## Work to be completed
The answer must consist of every line from the entries below that contains the word "thumbnail".

[Exercise material]

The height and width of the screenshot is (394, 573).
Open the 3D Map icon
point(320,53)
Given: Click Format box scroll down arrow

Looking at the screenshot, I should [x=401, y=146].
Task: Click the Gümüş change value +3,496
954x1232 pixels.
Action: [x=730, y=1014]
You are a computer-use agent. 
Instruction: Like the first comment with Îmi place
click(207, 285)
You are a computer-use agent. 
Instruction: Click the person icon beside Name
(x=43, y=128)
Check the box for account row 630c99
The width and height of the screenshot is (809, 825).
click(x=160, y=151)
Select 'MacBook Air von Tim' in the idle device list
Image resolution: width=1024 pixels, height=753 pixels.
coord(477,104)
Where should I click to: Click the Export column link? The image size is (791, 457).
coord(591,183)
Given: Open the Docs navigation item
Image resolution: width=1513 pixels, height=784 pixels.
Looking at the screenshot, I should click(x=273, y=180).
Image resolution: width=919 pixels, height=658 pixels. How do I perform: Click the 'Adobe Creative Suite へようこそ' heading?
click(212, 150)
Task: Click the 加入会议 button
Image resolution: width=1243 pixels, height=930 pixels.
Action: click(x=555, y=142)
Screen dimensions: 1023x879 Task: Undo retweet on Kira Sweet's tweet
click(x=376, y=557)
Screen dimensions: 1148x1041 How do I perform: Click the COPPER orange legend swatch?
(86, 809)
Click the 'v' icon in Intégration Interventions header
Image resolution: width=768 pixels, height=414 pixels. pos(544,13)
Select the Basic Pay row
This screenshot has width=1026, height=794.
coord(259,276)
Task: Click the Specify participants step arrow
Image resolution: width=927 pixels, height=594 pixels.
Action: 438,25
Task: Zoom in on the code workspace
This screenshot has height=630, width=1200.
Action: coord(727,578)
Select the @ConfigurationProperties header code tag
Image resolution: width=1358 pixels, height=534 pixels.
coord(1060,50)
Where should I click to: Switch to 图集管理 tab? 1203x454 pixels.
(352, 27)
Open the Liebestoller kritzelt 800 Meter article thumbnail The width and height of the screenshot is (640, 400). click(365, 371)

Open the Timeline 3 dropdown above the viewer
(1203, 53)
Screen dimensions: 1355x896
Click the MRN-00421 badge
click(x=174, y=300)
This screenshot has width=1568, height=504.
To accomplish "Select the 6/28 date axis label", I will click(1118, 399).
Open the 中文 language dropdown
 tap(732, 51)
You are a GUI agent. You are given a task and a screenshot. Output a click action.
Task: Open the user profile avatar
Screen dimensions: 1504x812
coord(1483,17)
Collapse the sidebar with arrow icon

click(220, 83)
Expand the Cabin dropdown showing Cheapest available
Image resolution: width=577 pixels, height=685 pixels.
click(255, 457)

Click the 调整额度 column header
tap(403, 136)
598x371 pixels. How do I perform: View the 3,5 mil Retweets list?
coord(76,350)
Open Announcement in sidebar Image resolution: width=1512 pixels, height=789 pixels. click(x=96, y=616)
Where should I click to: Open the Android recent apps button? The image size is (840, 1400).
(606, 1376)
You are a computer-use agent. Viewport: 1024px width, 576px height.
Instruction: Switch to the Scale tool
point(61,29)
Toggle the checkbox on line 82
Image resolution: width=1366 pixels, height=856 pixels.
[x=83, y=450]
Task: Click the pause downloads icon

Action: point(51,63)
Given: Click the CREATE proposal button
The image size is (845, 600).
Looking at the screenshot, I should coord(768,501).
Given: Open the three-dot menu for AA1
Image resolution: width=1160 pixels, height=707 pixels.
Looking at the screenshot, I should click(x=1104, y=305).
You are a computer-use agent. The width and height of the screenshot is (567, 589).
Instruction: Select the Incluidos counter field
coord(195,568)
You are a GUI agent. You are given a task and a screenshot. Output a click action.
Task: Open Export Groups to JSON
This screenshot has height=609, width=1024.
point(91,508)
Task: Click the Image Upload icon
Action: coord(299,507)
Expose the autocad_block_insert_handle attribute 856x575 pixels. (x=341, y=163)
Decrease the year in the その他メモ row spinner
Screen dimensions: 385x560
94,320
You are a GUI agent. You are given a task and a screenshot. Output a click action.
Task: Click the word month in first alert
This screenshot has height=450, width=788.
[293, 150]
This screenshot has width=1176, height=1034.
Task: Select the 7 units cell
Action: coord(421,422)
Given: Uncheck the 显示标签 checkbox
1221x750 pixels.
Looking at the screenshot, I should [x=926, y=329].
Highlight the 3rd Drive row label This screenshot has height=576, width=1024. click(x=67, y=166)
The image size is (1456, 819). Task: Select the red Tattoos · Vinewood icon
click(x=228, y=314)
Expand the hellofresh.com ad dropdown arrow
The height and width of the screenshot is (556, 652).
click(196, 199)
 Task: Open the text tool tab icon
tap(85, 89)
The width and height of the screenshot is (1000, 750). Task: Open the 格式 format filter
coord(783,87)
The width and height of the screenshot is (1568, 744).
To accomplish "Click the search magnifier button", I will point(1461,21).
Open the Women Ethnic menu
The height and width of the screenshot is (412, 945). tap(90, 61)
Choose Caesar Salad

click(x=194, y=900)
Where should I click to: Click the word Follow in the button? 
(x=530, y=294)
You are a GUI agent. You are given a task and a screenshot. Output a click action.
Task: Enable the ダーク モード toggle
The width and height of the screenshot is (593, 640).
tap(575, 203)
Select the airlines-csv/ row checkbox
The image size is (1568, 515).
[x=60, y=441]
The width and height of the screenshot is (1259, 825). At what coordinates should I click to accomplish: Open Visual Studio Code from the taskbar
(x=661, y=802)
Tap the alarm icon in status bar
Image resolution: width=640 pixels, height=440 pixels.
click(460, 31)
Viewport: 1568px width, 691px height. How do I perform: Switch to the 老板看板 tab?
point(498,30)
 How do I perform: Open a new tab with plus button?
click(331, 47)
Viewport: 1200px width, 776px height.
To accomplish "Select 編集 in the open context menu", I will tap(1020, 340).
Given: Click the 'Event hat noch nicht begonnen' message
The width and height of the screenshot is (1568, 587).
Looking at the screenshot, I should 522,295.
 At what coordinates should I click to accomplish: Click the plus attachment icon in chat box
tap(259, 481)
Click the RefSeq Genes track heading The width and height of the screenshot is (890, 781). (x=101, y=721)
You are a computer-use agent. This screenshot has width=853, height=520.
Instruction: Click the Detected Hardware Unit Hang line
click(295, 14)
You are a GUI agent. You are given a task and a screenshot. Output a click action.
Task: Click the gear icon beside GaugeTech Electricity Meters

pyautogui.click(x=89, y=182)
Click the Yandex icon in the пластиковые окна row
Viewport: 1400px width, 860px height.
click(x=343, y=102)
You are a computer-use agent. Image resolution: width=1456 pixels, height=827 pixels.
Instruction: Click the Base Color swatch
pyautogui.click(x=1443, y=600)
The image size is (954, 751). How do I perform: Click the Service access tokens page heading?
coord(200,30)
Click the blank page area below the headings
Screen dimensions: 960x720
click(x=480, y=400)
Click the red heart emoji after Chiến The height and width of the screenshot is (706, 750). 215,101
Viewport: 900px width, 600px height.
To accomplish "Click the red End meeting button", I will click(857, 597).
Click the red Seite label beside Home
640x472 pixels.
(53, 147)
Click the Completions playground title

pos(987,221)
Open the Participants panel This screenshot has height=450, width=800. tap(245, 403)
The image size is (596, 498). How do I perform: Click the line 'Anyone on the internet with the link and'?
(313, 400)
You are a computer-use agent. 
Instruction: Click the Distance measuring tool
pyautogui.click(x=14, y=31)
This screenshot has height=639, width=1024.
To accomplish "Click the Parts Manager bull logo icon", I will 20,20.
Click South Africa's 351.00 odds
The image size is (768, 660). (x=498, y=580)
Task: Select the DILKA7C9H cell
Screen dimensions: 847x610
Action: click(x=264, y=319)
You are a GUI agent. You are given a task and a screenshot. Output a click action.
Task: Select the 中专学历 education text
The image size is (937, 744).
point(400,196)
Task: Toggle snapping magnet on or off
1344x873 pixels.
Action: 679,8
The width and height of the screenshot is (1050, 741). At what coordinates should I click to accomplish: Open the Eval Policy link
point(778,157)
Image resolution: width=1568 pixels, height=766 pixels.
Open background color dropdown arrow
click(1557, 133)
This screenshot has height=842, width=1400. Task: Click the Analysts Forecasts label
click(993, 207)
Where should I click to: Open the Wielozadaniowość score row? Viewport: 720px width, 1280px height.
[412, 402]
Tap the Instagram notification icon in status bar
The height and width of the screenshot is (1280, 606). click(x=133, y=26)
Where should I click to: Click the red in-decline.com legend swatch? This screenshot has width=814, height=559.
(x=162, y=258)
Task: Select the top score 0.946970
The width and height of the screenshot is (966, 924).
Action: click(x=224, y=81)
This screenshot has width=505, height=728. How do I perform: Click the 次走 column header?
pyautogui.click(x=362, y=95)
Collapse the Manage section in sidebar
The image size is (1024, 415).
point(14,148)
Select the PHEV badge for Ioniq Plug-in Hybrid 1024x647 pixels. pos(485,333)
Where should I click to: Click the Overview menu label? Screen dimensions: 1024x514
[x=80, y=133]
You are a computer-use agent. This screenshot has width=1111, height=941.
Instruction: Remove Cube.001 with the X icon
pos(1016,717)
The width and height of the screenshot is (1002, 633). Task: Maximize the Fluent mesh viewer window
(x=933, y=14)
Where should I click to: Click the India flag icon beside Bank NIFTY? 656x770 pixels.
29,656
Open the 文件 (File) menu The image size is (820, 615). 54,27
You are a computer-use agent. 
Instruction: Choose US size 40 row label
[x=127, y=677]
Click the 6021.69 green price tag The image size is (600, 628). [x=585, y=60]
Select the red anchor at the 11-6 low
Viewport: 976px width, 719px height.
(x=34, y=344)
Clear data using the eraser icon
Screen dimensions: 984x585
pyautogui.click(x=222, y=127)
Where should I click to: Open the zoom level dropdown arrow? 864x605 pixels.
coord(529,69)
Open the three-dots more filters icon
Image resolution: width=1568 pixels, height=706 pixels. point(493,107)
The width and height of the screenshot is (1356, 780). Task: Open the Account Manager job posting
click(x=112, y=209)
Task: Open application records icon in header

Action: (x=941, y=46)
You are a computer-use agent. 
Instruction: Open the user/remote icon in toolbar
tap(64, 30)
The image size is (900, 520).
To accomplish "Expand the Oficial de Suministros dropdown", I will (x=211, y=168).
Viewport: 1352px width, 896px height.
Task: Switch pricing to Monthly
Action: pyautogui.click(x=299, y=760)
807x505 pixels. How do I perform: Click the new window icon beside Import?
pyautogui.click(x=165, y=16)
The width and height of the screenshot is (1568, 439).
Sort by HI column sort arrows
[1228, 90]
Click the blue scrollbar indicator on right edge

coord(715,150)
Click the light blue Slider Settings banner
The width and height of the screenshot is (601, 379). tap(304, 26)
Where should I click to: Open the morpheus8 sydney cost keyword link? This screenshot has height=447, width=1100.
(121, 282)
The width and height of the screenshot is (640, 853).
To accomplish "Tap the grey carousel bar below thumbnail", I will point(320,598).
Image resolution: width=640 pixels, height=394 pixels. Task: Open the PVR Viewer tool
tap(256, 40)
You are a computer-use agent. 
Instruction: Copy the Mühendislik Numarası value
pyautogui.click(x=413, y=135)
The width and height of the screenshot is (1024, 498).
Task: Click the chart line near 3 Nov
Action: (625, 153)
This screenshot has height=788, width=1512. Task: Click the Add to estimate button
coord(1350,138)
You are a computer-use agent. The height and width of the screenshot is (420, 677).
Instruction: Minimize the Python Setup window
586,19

[/Exercise material]

## Output
Open the Liebestoller kritzelt 800 Meter article thumbnail The width and height of the screenshot is (640, 400). click(365, 371)
To accomplish "Tap the grey carousel bar below thumbnail", I will point(320,598).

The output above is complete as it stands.